Fiesta de Jesucristo Rey del Universo
Mario Iceta Gavicagogeascoa (Arzobispo de Burgos)
Queridos hermanos y hermanas:
Celebramos hoy el último domingo del año litúrgico. El próximo domingo comenzamos el tiempo de Adviento que nos prepara a la celebración de la Navidad. Y en este último domingo la Iglesia conmemora a Jesucristo como rey de todo lo creado.
Esta celebración tan especial para la Iglesia, instaurada por el Papa Pío XI el 11 de diciembre de 1925, pone el punto y final a un Año Litúrgico en el que hemos meditado sobre el misterio de la vida, la predicación y la presencia escondida pero operante del Reino de Dios. Detalle que conmemoramos hoy para expresar, bajo el manto de un Reino eterno y universal, el sentido de la consumación del plan de Dios.
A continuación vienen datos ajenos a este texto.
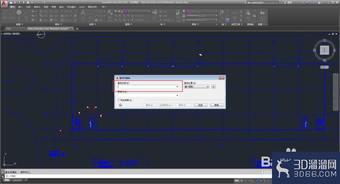Click the Done button in Find dialog

pyautogui.click(x=200, y=105)
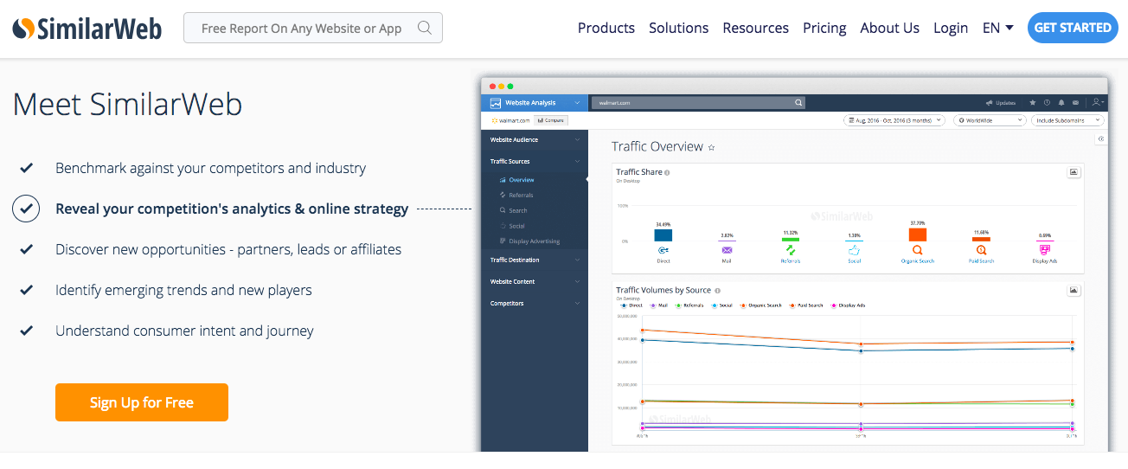Click the pink Display Ads icon

coord(1044,250)
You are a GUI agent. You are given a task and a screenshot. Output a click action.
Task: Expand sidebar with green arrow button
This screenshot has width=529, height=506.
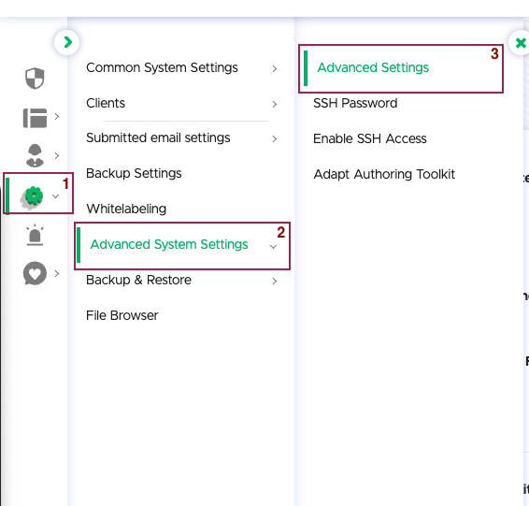click(x=67, y=42)
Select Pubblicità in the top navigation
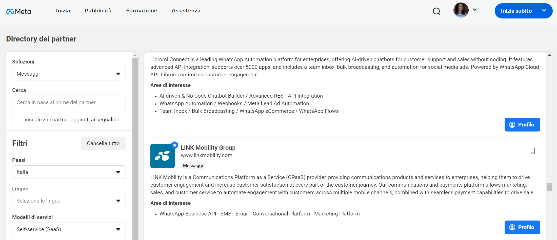This screenshot has width=557, height=240. click(x=98, y=11)
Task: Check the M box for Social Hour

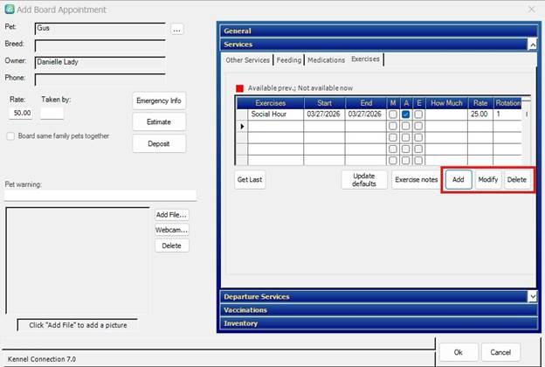Action: [393, 114]
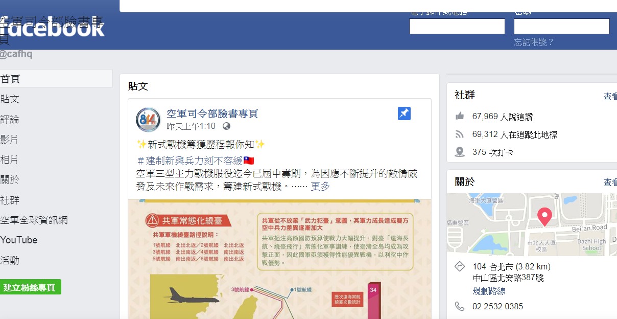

Jesucristo, el Rey de justicia, de amor, de misericordia, de esperanza y de paz, es la meta de nuestra peregrinación terrenal. Enraizados a esta promesa de eternidad, evocamos la santa humanidad de Nuestro Señor y dejamos que todo el peso del amor –hecho carne en la ternura inmarcesible del Esposo– caiga sobre nuestras vidas.
Un rey, sí, pero con un corazón amoroso como el nuestro; que sufre ante el dolor, que habita en la intemperie, que ama en el designio más humano. Un rey que padece hambre y sed, que es forastero y que busca morada (Mt 25, 31-46). Un rey contrapuesto al poder mundano que no se impone dominando, sino que mendiga, incluso, un poco amor mientras muestra –en el silencio de su espera– su herida en el costado y sus manos llagadas.
Hoy contemplamos la belleza de su rostro, en una mirada que reina deslumbrante a la diestra del Padre. Aquel Niño indefenso y frágil que nació en Belén, en la humildad y en la penuria de un pesebre (Lc 2,7), es el Señor del mundo. Aquella primera venida era el anticipo de la gloria que celebramos hoy –litúrgicamente– con su segunda venida, y que se hará realidad al final de la historia.
Y ponemos la mirada en el anuncio del Reino, en ese instante sagrado en el que Jesús –ante Pilatos– anticipa las huellas de la preciosa historia que nosotros recorremos hoy. «Mi Reino no es de este mundo», confiesa el Señor, ante la pregunta de si, en verdad, Él era el Rey de los judíos. «Si mi Reino fuese de este mundo, mi gente habría combatido para que no fuese entregado a los judíos; pero mi Reino no es de aquí» (Jn 18, 36).
De esta manera, con su fidelidad, Jesús considera que su vida no es superior a la misión que recibe de su Padre. Al contrario. Él es simplemente Rey porque su realeza, que se resume en una vida de entrega, honradez y servicio, consiste en ser presencia y testimonio del Padre.
El Verbo de Dios, el Cordero inmaculado, se encarna para revelarnos el camino hacia el Reino de los Cielos. Hasta que vayamos a Su encuentro, cuando entremos en él por la puerta estrecha de la «hermana muerte» (San Francisco de Asís).
Queridos hermanos y hermanas: la solemnidad de Jesucristo Rey del Universo «amplía nuestra mirada hacia la plena realización del Reino de Dios, cuando Dios será todo en todos (cf. 1 Cor. 15,28)», recordaba el Papa emérito Benedicto XVI el 25 de noviembre de 2012, al término de la concelebración eucarística con seis nuevos cardenales creados durante el Consistorio. Y, ciertamente, cabe destacar que este Reino de Cristo fue confiado a la Iglesia, «que es semilla y principio», y que «tiene la tarea de anunciarlo y proclamarlo entre las personas, con el poder del Espíritu Santo».
En este día tenemos también presente, de una manera muy especial, a la Santísima Virgen María. Ella, como Reina del Cielo y de la Tierra, nos ayuda a prolongar la obra salvífica de Dios y nos enseña a amar –como Ella lo hace– al único Rey que no vino a ser servido sino a servir.
Nunca olvidemos que «el Reino se manifiesta en la misma persona de Cristo» (Lumen Gentium, 1, n. 5). Solo así, la Iglesia peregrina y la Iglesia celestial se unirán, para siempre, de manera definitiva en el Reino del Padre.
Con gran afecto os deseo un feliz día de Jesucristo Rey del Universo.